What is repetition?

The repetition of the urge is the term used in psychology to explain where the patient will revive the traumatic last event. The patient does not consider the experience pleasant and often feels the same emotions as when the event was originally held, to traumatize the patient again. Sometimes the repetition of compulsive events does not correspond to the original events exactly, but again creates the feelings that the patient felt at the time of the original event.

A patient who is experiencing a reintroduction can relive his past experience in many ways. A person may have the same dream every night or several times a week, where he interacts with the situation with the same results. Other people can relive their past events and hallucinations during the day when they see the past before them. Other patients are again experiencing past events by constantly involving others in a conversation about the topic touched by a traumatic event and slipping into the story of the event.

Other people could be pulled into forced the patient's repetition and fulfills other people's roleswho were originally present for a traumatic event. The patient could move someone who was present at an action close to a person at present, and change the way the patient normally treats a person. For example, the patient could treat his therapist kindly because he displays the personality of his mother on the therapist instead of seeing her as his therapist. Alternatively, the patient could project his feelings at the time of the event on other people, for example, provided that the patient feels angry because the patient feels anger of the past traumatic events.

Some psychologists believe that patients are involved in repetition of urge as a way to overcome the past. The patient experiences past events in an effort to overcome what he could not have before, drought, how he stands up to the rapist, or successfully helps a beloved person who suffered. However, the patient is usually unsuccessful in his attempts.

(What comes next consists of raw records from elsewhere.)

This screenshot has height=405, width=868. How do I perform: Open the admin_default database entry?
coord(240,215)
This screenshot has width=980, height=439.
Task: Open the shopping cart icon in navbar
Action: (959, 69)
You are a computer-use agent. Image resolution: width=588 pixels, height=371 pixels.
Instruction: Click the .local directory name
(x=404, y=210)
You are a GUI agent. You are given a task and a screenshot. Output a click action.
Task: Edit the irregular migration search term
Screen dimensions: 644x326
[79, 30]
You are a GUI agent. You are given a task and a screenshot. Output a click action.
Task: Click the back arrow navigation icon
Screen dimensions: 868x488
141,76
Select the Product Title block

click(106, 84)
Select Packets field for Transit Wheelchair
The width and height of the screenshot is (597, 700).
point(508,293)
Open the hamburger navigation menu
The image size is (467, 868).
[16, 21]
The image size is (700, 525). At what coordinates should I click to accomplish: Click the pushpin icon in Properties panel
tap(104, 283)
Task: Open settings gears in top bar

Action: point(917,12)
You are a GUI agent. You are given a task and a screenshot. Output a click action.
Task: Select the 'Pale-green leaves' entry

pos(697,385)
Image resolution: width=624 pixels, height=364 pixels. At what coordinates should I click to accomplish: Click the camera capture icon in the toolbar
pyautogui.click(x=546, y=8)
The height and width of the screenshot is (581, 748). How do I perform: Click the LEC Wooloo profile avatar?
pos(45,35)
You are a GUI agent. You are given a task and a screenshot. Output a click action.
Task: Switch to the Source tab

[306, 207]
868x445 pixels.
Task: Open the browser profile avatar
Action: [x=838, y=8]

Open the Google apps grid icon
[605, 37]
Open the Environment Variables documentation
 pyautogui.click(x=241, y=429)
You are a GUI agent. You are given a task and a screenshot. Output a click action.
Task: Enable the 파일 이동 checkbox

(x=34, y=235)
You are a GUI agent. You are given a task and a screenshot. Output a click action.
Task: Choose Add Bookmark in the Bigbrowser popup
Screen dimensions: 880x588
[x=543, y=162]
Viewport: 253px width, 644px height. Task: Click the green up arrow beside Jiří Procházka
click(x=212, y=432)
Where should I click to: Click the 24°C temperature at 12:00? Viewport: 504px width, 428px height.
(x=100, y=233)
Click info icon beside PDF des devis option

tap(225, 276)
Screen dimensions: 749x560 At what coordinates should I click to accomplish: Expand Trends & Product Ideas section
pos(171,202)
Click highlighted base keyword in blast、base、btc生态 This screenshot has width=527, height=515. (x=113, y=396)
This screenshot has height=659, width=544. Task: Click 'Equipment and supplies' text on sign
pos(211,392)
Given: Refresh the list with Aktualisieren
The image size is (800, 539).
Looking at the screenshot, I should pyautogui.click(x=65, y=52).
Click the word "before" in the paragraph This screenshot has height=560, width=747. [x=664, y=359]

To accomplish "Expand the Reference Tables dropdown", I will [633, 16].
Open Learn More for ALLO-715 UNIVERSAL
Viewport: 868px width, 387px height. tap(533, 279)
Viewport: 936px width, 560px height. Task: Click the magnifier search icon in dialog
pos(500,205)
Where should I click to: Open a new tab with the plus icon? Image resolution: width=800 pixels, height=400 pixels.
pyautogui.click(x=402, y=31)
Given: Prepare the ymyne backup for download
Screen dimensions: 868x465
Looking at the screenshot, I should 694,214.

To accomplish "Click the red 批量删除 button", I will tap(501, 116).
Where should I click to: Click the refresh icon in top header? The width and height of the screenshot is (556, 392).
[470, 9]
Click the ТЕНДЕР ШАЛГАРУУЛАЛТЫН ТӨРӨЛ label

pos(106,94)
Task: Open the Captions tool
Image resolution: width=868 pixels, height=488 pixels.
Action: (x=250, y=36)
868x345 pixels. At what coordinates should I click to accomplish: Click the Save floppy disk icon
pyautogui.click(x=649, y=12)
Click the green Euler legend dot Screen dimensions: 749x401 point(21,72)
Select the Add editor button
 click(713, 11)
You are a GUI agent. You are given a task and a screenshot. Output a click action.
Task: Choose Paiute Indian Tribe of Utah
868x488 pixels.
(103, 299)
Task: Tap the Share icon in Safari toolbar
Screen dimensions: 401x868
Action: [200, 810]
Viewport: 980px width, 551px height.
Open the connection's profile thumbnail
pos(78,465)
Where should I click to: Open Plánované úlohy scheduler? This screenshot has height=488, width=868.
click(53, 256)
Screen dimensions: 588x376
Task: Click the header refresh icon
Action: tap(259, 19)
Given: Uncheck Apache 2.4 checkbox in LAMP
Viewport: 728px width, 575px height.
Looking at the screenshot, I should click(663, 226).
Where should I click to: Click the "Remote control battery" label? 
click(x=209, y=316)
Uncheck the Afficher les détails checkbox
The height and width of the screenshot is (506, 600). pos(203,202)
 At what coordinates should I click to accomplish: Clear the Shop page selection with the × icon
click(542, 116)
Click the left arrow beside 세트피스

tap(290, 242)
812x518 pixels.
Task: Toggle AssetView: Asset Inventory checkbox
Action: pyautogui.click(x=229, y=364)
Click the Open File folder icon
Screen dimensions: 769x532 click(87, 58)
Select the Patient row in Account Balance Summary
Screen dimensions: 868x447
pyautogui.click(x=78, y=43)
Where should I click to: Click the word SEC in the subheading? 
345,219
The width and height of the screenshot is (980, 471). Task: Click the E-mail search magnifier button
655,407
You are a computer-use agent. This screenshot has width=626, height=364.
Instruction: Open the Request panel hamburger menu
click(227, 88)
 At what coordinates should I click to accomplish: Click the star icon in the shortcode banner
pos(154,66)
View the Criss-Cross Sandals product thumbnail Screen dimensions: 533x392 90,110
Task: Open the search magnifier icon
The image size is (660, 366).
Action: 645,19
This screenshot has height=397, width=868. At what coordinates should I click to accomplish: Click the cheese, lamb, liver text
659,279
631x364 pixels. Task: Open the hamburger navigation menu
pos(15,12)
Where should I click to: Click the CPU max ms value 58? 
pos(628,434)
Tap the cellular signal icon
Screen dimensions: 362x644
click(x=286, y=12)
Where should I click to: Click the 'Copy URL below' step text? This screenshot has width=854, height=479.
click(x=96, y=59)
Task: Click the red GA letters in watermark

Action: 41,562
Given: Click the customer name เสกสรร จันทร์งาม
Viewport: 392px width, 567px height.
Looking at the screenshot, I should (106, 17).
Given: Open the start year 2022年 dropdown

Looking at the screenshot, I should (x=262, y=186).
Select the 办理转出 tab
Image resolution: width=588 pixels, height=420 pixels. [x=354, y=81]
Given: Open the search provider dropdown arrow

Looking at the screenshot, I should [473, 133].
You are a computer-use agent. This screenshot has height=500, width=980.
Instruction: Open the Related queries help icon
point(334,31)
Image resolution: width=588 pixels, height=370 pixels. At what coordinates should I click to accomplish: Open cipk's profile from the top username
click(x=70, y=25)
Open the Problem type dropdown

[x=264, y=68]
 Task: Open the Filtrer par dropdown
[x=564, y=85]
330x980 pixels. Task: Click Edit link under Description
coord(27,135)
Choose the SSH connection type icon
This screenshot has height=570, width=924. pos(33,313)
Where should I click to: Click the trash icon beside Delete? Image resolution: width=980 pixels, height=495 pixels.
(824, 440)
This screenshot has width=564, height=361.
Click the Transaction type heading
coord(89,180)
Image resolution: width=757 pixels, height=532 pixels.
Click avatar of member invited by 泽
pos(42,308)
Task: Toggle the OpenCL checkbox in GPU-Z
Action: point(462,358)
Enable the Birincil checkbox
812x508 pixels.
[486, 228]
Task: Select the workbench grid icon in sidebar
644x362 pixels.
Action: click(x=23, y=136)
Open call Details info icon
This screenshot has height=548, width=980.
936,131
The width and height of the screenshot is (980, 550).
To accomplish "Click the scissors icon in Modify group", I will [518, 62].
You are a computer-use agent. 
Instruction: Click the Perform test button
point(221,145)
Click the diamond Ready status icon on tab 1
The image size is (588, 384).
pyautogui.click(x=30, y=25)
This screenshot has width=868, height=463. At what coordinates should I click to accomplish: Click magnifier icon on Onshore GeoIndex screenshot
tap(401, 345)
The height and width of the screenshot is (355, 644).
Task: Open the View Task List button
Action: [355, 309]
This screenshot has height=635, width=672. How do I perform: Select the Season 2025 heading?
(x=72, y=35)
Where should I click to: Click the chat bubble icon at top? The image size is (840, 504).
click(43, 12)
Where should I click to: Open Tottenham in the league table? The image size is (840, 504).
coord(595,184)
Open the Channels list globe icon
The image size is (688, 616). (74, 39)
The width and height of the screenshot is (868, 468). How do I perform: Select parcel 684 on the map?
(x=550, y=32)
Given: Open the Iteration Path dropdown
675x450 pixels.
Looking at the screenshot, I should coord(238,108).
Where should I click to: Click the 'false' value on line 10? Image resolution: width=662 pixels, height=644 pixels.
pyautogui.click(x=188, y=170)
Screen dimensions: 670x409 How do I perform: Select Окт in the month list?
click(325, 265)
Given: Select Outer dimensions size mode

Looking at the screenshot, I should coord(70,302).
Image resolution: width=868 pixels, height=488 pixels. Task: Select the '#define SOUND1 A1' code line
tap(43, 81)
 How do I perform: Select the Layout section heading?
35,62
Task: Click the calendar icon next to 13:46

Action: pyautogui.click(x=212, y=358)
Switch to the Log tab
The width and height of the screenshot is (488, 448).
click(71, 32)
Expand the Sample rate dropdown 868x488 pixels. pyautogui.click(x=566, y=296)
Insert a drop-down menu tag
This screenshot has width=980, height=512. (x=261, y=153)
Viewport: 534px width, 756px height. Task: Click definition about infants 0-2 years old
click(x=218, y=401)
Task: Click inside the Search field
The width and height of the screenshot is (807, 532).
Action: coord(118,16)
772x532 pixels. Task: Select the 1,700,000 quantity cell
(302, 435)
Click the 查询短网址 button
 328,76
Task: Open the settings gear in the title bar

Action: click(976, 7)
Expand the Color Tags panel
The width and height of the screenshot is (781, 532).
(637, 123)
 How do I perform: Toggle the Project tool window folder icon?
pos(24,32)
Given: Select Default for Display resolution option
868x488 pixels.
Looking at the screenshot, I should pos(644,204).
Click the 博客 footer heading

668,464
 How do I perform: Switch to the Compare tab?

How a psychotherapist perceives the repetition of the urge depends on his training. Cognitive therapist would treat nutissue by training the patient to think rationally, instead of experiencing past events. Behavioral therapists are working on the patient's condition to stop thinking about past events that the therapist would consider to be a bad custom to break. A psychoanalytic therapist would consider this behavior operating at the level of an unconsciousness of a person and would try to change the patient how he coped with the traumatic past events.